* Extracted text
* begin *
Werner Egk (German pronunciation: [ˈɛk], 17 May 1901 – 10 July 1983), born Werner Joseph Mayer, was a German composer.

Early career

Egk memorial, Auchsesheim

He was born in the Swabian town of Auchsesheim, today part of Donauwörth, Germany.[1] His family, of Catholic peasant stock, moved to Augsburg when Egk was six. He studied at a Benedictine Gymnasium (academic high school) and entered the municipal conservatory. Egk demonstrated talents as a composer, graphic artist, and writer, and he moved first to Frankfurt to improve his piano talents and then, in 1921, to Munich. There, working as a theater composer and playing in the pit, he married Elizabeth Karl, a violinist. He derived his pen name "Egk" from his wife's initials: Elisabeth, geborne Karl (Elisabeth, née Karl).[2] His only son, Titus, was born in 1924.[3]

Egk moved to Berlin in 1928, meeting composers Arnold Schoenberg and Hanns Eisler. He intended to become a cinema composer and accompanied silent films. When radio broadcasting became available to the public, Egk immediately realised its importance as a mass medium and developed operas and radio plays. He was introduced to Hans Fleisch, an important radio executive (also Paul Hindemith's brother-in-law and a Jew), by composer Kurt Weill. He received his first commission for broadcasting from Fleisch's company.
* end *
* Jobs
1 – In the biography of Werner Egk, where did his family move when he was six?
2 – Retype the stretch of the Egk biography from "Egk moved to" through "from Fleisch's company.".
These records have no connection to the biography of Werner Egk.

(Interface records)
* begin *
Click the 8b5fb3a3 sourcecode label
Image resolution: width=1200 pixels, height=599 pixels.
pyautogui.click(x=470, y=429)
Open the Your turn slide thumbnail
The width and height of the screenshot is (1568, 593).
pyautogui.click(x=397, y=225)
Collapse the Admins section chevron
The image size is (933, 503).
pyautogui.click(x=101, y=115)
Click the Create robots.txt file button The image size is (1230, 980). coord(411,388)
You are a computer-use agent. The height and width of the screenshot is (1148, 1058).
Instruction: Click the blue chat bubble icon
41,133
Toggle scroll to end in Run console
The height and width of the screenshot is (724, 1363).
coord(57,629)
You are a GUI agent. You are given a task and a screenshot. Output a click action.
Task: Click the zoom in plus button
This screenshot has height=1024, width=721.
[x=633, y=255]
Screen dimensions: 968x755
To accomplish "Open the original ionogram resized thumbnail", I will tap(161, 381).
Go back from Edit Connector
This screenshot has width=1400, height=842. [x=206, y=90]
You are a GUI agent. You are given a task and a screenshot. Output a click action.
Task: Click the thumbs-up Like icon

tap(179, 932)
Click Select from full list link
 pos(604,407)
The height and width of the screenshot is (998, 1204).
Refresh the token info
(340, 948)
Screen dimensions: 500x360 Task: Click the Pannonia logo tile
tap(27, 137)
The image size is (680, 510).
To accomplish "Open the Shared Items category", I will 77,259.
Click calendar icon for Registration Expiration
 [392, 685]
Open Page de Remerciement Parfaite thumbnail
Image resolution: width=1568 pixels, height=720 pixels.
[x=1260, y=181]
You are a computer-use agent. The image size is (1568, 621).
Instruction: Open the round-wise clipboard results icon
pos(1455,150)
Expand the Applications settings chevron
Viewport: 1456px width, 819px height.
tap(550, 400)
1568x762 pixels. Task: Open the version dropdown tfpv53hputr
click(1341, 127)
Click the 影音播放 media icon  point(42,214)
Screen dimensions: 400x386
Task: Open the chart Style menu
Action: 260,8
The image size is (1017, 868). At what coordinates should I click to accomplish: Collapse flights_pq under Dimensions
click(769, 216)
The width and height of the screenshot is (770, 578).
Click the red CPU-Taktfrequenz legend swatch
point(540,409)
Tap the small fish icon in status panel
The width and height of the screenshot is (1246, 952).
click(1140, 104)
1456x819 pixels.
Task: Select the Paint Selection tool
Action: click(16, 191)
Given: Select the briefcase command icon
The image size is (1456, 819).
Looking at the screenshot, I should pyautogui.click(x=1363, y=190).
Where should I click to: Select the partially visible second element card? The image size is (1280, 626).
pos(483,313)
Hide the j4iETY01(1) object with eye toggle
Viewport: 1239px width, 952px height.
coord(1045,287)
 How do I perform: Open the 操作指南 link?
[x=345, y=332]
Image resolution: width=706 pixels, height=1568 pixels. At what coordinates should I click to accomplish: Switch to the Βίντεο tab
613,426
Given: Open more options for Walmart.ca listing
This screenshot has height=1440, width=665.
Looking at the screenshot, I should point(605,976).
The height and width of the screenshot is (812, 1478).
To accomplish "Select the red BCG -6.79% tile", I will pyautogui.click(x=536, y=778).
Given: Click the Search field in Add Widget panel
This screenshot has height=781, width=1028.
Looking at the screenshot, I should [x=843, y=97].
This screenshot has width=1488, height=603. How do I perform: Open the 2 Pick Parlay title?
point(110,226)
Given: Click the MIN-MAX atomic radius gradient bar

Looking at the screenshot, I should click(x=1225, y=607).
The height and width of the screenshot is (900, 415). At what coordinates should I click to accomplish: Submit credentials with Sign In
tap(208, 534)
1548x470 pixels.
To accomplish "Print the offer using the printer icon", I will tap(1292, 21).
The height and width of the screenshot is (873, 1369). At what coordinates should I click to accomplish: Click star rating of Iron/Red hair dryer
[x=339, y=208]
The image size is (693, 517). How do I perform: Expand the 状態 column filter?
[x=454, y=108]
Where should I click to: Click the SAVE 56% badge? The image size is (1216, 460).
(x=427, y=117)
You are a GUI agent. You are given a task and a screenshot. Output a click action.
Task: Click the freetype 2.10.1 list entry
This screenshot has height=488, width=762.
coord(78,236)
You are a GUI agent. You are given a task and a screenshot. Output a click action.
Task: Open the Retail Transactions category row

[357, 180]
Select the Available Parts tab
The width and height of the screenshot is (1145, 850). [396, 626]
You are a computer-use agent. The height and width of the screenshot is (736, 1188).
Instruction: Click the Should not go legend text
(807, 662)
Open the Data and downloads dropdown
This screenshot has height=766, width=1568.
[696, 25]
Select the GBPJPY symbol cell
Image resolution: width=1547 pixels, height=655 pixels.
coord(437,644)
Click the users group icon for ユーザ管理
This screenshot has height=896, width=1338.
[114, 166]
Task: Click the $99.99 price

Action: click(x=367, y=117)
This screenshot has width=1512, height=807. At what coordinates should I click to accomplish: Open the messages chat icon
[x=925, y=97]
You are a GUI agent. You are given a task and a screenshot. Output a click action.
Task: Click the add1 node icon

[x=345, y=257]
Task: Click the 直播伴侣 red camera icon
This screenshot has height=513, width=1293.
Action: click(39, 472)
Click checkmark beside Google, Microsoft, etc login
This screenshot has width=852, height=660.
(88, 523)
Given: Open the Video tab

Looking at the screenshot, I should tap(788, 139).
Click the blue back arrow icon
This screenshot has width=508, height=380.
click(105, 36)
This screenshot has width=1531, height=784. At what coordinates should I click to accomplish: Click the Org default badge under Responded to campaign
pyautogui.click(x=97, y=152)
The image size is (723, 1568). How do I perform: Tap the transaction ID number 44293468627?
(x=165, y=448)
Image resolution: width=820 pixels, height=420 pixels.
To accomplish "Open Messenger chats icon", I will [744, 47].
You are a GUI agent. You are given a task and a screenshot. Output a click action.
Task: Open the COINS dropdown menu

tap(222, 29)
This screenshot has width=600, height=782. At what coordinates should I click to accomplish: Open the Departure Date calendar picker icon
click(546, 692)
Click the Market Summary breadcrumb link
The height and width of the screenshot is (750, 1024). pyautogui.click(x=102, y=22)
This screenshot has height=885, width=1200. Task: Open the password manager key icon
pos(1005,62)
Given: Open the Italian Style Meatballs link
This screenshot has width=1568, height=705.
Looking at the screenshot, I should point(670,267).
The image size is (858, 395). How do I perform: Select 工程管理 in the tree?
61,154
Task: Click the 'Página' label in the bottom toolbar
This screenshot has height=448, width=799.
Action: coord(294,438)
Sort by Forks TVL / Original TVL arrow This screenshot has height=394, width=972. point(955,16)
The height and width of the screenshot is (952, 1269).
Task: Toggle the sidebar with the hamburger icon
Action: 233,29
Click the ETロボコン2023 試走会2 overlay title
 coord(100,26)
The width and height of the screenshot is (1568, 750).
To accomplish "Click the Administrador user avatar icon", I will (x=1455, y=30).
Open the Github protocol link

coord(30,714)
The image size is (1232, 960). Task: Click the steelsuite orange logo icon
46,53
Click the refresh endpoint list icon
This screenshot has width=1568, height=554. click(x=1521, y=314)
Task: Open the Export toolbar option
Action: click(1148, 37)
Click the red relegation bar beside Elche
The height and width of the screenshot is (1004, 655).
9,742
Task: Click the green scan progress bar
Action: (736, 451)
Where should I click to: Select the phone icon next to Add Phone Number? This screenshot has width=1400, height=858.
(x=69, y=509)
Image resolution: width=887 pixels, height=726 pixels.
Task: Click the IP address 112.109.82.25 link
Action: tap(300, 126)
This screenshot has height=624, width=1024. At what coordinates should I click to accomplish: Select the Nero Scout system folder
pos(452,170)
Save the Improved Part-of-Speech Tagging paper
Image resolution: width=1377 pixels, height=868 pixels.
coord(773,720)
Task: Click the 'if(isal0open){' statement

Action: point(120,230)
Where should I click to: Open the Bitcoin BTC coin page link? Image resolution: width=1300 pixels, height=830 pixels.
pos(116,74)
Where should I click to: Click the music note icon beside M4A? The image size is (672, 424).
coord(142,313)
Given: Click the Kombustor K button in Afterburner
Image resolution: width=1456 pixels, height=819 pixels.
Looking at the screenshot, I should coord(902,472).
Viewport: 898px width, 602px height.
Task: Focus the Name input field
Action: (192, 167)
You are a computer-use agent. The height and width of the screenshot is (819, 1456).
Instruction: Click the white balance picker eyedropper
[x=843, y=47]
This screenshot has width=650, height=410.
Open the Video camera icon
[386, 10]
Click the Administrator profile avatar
* end *
* Written answers
1 – Augsburg

2 –
Egk moved to Berlin in 1928, meeting composers Arnold Schoenberg and Hanns Eisler. He intended to become a cinema composer and accompanied silent films. When radio broadcasting became available to the public, Egk immediately realised its importance as a mass medium and developed operas and radio plays. He was introduced to Hans Fleisch, an important radio executive (also Paul Hindemith's brother-in-law and a Jew), by composer Kurt Weill. He received his first commission for broadcasting from Fleisch's company.